As is explained in the show, the Hilltop Colony is still standing and mildly prospering because of a deal that Gregory has made with the Saviors, where the community offers up goods and supplies in exchange for not being savagely murdered. (Nothing resembling world history in this at all.) Sure, Gregory would love to be free of that constant danger, right? Well, as was touched upon a second ago, the guy has a problem making deals with just about anyone, so he can’t always be trusted to use the good of the people as his motivation in gland-handing. In the comics, he claimed he wasn’t even aware if Negan was a real person or not, but that didn’t stop him from giving the expletive-spewing psycho some benefit of the doubt as time goes on. But we just met the guy, so there’s no need to delve into all the spoilers here.

In any case, Gregory’s shyster behavior comes even after what happened in “Knots Untie,” when Gregory gets stabbed by Ethan as a message from Negan, who supposedly killed the rest of Ethan’s group. It’s insane to think that he wouldn’t immediately want to take Negan down for that, but apparently he got stabbed in his last remaining pocket of common sense. And seriously, did anyone feel sympathy for Gregory when he was attacked? In the comics, this surprising event happens almost immediately after Rick meets him, as they’re having their first conversation, so TV viewers actually get more time to get to know Gregory before he gets shanked. That actually helps us all be more empathetic for Ethan, who gets killed by Rick after seeing most of the rest of his group, save for Craig, get murdered by Negan. That guy had it the worst in this episode for sure, especially since his attack wasn’t even lethally successful.

the walking dead

Anyway, it’ll be really interesting to see how closely Gregory’s arc in live-action reflects his comic book origin, as he is the character that boosts Natalie Maggie from high-level B character to someone on the front line. Sure, her relationship with Glenn is important, and she’s been around since Rick & Co. hit up her father’s farm back in Season 2, but prior to her work with Deanna, Maggie was almost always been attached to other characters' plots without inspiring many of her own. That all changes now, as even Rick knows she's better suited to handle diplomatic situations than him or anyone else.
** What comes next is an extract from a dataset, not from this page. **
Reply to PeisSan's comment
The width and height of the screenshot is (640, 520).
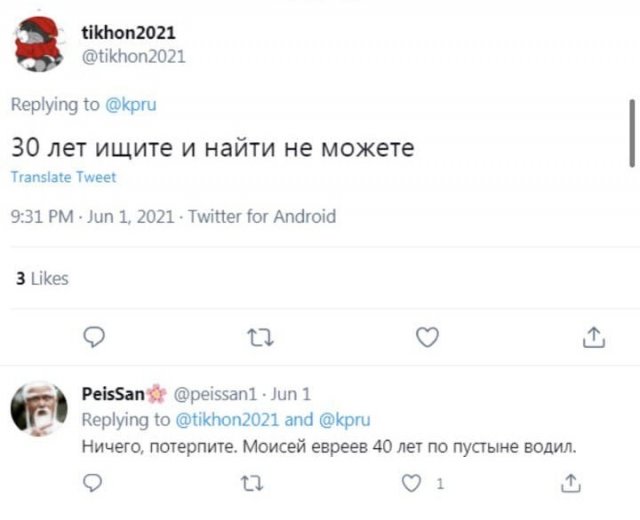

Again, without getting too much into details about what could or could not happen in The Walking Dead's future, Maggie and Gregory's relationship in the comics is one of the story's more interesting protagonist/antagonist pairings. I'm not going to say it gets as physically violent or gore-filled as what happened with Rick and the Governor, but it definitely takes some twists and turns that don't go so well for everyone involved. Of course, a lot of that comic story happens without Glenn around, thanks to a certain barb wire-covered bat, and Kirkman and showrunner Scott Gimple have left Glenn's possible offing completely up in the air, largely because of the fake-out earlier this season. So if he's actually still around during Maggie's ascent to Greater Importance, the back-and-forth between Gregory and Maggie could be even more intriguing.

Especially if Gregory retains his flirtatious nature from the comics. Because yes, as much of a rude and pompous douchebag as Gregory is, he also considers himself a ladies man in the comics, and is always quick to lend a leering glance or an uncomfortable advance on a woman. (Honey, indeed.) Maggie is very much included in that. One can only imagine what he would have to say about Rosita or Michonne. Or, gag me, Enid. Rick likely won't allow too much to happen to his ladies, but Gregory might have a following within Hilltop that makes things difficult there.

Knowing just how gross and uncomfortable Gregory is, and how undeserving he is of having the Hilltop Colony to call his own, it's pretty great that he's already suffering from a stab wound. It's worth it to once again give Xander Berkeley some praise for bringing Gregory to live-action in a way that not only honors the way he was written for the page, but also makes him an immediate standout in a show that is hemorrhaging characters. He brings just the right amount of cocky smarm and lazy bravado that will make him extremely fun to hate for as long as he's around.

The Walking Dead will be back next Sunday night on AMC, and Gregory might just be there with it.